▸ **MATERIAL PROVIDED**
================

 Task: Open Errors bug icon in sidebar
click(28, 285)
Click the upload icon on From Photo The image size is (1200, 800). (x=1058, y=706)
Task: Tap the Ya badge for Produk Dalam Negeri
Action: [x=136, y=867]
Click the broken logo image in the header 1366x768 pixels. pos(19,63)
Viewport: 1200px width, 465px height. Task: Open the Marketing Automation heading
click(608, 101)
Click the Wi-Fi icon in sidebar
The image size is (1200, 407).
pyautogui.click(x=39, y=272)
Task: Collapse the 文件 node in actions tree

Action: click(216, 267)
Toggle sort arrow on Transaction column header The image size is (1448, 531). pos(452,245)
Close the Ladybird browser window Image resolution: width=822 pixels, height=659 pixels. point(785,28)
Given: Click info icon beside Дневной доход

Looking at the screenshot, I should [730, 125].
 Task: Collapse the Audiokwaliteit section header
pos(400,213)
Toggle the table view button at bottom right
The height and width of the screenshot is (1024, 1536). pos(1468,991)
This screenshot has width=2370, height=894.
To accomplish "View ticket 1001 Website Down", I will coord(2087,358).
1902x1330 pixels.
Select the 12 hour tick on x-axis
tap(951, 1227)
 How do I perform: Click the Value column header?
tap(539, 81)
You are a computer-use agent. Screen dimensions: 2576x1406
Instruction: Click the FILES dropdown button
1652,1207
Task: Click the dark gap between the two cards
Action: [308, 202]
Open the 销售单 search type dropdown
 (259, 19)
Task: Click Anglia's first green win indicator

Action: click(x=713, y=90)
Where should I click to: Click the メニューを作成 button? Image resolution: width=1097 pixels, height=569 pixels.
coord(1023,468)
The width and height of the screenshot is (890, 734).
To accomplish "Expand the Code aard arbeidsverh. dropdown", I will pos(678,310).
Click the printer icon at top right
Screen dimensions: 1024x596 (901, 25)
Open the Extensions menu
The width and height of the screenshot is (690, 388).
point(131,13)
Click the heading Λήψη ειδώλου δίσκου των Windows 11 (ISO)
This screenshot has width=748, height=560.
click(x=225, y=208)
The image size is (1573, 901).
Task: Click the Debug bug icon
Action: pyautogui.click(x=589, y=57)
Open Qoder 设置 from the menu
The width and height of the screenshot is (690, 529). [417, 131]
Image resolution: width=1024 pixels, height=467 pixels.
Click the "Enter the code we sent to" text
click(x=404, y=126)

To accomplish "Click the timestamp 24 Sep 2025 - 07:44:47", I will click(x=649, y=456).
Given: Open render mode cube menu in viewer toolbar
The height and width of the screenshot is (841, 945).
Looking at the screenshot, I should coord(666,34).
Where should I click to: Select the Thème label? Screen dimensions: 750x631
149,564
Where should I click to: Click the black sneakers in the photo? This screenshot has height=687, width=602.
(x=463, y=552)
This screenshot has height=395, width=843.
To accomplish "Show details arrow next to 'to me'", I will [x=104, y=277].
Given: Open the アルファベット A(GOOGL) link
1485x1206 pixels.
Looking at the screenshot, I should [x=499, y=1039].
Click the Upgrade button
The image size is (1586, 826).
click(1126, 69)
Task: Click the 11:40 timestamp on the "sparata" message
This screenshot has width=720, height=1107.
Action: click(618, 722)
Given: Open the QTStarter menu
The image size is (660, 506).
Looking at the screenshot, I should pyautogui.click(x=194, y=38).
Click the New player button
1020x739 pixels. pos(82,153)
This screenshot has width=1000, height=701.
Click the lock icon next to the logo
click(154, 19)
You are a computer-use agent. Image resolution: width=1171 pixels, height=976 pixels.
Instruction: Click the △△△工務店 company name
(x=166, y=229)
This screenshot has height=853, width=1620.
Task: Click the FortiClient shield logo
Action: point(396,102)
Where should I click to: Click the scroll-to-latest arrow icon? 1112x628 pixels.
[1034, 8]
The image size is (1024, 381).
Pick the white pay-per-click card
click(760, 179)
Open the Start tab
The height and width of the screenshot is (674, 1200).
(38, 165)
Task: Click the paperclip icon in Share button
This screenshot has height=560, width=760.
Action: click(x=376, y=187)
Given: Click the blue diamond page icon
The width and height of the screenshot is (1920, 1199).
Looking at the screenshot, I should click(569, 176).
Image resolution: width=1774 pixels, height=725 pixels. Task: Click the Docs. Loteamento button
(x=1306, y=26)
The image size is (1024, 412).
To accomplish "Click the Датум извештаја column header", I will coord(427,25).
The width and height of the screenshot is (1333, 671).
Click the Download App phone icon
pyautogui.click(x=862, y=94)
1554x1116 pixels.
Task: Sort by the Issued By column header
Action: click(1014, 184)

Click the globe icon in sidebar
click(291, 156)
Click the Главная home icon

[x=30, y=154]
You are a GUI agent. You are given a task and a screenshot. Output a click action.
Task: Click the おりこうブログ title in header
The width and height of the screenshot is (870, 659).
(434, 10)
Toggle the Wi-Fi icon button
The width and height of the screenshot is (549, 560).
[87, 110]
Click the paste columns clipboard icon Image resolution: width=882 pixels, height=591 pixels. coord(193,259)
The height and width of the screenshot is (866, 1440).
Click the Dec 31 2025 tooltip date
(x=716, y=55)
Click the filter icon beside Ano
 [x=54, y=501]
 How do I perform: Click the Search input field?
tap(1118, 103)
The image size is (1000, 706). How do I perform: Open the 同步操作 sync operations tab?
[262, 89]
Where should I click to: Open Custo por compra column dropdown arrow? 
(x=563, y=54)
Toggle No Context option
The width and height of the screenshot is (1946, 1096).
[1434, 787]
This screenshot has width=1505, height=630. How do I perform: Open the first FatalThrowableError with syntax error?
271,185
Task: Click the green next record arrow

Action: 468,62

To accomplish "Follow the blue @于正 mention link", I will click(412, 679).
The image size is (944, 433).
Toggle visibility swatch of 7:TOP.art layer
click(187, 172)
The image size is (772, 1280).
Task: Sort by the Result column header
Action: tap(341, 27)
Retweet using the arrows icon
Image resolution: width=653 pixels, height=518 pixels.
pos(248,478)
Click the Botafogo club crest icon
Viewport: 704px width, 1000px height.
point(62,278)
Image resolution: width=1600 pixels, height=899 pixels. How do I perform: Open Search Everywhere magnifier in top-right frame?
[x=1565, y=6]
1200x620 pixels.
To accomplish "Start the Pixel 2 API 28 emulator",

================

▸ **ASSIGNED TASK**
Within the records above, determine how many lines contain the word "blue". Respond with that number and no other text.

▸ **TASK ANSWER**
2